Вообще-то так быть не должно. По всем правилам, молодой письменности положено беречь несомненность фольклора, с его четким противопоставлением верха и низа, добра и зла, величия и ничтожества и столь же бесспорной символикой, когда внешний облик отражает внутренний мир и характер человека. Что ж, Ауэзов дорожит наследием.
«У отца продолговатая, словно вытянутая, голова, напоминающая гусиное яйцо. И без того длинное, лицо его удлиняется клином бороды; оно кажется Абаю равниной с двумя холмами, поросшими лесом бровей. Единственный глаз Кунанбая зорким часовым стал у левого холма — суровый, недремлющий страж… Он не знает отдыха, от него ничего нельзя утаить… Этот единственный глаз не прячется за веком: большой, выпуклый, он смотрит остро и зорко, точно пожирая все окружающее. Он даже моргает редко».
Это фольклорный мифологический образ, сложившийся, наверное, не только на местной почве. Настоящий Циклоп, право. Но потом одномерность исчезает, глаз старого Кунанбая, условно говоря, начинает помаргивать.

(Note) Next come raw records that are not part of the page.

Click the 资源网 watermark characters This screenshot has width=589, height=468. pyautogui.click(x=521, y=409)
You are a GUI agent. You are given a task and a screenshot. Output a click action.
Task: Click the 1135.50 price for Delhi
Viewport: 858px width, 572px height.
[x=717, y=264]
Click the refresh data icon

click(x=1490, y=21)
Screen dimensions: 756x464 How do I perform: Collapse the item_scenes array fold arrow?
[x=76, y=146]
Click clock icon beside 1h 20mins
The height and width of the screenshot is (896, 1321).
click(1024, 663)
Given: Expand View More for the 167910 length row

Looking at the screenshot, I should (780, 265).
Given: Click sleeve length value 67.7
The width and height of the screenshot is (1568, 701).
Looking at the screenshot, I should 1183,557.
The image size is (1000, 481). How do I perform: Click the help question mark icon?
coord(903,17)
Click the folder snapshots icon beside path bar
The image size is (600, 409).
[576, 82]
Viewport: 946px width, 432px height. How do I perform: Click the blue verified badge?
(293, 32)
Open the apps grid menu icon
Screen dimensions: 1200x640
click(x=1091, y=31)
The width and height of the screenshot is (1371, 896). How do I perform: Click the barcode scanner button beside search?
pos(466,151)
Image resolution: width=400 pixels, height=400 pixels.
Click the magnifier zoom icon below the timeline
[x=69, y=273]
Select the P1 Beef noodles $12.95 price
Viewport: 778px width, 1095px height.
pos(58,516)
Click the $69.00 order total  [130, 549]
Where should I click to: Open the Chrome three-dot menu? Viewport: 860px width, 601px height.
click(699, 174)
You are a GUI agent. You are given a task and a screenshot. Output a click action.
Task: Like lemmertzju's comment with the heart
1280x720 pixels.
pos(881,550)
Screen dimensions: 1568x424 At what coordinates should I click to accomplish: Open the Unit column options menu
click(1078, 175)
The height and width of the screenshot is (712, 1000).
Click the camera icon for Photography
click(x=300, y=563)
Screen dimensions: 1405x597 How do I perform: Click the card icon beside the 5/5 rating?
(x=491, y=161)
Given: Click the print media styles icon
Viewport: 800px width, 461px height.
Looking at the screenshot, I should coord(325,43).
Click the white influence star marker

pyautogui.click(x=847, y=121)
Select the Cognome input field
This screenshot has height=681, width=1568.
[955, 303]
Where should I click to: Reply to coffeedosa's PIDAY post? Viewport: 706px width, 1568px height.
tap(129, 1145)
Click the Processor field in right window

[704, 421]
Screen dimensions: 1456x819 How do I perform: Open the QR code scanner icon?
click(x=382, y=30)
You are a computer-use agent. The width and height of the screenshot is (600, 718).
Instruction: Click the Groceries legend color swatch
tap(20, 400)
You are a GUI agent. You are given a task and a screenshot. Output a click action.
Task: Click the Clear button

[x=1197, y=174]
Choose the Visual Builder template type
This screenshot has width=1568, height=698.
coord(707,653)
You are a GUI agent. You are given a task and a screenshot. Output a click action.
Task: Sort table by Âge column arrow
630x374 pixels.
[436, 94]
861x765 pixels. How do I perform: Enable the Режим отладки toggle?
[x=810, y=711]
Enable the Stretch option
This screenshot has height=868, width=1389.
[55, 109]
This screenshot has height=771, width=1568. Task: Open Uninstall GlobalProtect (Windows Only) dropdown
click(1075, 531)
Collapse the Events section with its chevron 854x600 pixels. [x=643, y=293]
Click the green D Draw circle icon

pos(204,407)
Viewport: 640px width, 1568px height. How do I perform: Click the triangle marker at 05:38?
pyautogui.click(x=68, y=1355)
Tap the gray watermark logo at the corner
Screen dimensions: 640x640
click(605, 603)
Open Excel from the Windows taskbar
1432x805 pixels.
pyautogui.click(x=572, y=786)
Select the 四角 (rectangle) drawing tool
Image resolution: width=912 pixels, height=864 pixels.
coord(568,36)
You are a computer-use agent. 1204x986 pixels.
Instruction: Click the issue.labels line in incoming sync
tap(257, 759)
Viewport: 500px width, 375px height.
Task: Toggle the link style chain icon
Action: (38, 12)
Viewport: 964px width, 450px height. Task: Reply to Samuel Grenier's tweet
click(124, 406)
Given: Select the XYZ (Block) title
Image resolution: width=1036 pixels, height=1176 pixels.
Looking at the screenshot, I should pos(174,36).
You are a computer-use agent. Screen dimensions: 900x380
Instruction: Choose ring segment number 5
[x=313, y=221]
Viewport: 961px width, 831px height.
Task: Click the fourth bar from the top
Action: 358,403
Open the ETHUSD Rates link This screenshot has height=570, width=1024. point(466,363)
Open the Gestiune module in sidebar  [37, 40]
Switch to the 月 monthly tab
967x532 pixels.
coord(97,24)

Вот эта раздвоенность, это пребывание в разных культурных эпохах, разных ареалах, да еще и с опорою на необъятную жанровую полифонию, и есть самое интересное в романе.
И не зря, конечно, Луи Арагон в свое время, говоря об «Абае», вспомнил не только Сервантеса и Дефо, явивших миру свои романы на переломе эпохе, не только Бальзака и Толстого, но и Марселя Пруста. Вообще же, Мухтар Ауэзов и французы — это целый сюжет, он достоин хоть краткого изложения.
Возможно, переводчик в разговоре с писателем вспомнил Анатоля Франса и случайно, но вот Мухтар Ауэзов подхватил этот разговор и потом многократно возобновлял его по разным поводам совершенно не случайно. Имя Бальзака тоже всплыло со всей неизбежностью.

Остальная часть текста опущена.